Taking the line with "Toggle the sidebar circle icon in status bar" as the first and the line with "Given: Select the Customers icon" as the last, set down exactly every line in that range from the entries below, and no more.

## Available records
= = = = = = =

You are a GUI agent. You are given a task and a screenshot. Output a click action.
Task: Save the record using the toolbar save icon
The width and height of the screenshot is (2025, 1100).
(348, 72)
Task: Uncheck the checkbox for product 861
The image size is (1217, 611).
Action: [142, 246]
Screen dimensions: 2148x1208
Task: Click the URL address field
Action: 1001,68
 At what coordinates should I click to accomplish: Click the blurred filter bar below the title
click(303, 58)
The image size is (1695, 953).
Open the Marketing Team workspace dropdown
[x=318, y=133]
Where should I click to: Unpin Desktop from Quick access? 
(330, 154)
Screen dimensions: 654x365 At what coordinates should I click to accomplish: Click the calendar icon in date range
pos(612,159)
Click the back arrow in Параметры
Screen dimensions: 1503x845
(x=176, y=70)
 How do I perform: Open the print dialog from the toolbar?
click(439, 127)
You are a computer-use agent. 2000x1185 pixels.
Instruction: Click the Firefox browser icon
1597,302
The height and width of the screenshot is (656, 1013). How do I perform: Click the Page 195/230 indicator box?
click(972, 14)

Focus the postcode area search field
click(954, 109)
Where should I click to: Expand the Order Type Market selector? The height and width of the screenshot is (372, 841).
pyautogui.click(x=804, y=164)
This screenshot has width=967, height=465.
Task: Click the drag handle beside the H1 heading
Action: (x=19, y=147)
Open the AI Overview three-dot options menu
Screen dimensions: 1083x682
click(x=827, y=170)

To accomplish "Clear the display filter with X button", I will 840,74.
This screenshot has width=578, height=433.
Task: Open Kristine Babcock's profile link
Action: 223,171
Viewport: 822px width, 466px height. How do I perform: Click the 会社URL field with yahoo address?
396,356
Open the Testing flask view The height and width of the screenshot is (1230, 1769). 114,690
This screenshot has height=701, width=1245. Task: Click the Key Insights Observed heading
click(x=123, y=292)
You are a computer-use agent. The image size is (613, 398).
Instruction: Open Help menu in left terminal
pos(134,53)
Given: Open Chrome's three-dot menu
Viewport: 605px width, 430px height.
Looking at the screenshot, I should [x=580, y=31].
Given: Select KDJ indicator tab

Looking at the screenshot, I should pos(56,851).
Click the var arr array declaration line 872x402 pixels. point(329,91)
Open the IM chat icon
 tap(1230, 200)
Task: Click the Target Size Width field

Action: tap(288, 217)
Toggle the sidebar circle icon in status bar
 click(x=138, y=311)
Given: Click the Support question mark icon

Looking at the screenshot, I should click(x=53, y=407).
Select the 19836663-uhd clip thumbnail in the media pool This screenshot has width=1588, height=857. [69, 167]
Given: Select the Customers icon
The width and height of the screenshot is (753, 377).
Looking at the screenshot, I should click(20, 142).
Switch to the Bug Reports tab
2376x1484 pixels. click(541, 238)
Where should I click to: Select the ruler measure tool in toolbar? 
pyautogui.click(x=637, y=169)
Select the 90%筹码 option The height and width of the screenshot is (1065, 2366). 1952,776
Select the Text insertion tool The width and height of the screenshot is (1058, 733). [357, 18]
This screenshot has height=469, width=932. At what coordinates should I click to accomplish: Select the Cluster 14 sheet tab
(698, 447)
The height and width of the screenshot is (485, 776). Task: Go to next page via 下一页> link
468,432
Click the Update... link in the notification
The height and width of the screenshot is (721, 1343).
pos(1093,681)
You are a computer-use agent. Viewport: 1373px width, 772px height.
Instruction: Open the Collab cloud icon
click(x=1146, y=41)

= = = = = = =

## Expected answer
Toggle the sidebar circle icon in status bar
 click(x=138, y=311)
Given: Click the Support question mark icon

Looking at the screenshot, I should click(x=53, y=407).
Select the 19836663-uhd clip thumbnail in the media pool This screenshot has width=1588, height=857. [69, 167]
Given: Select the Customers icon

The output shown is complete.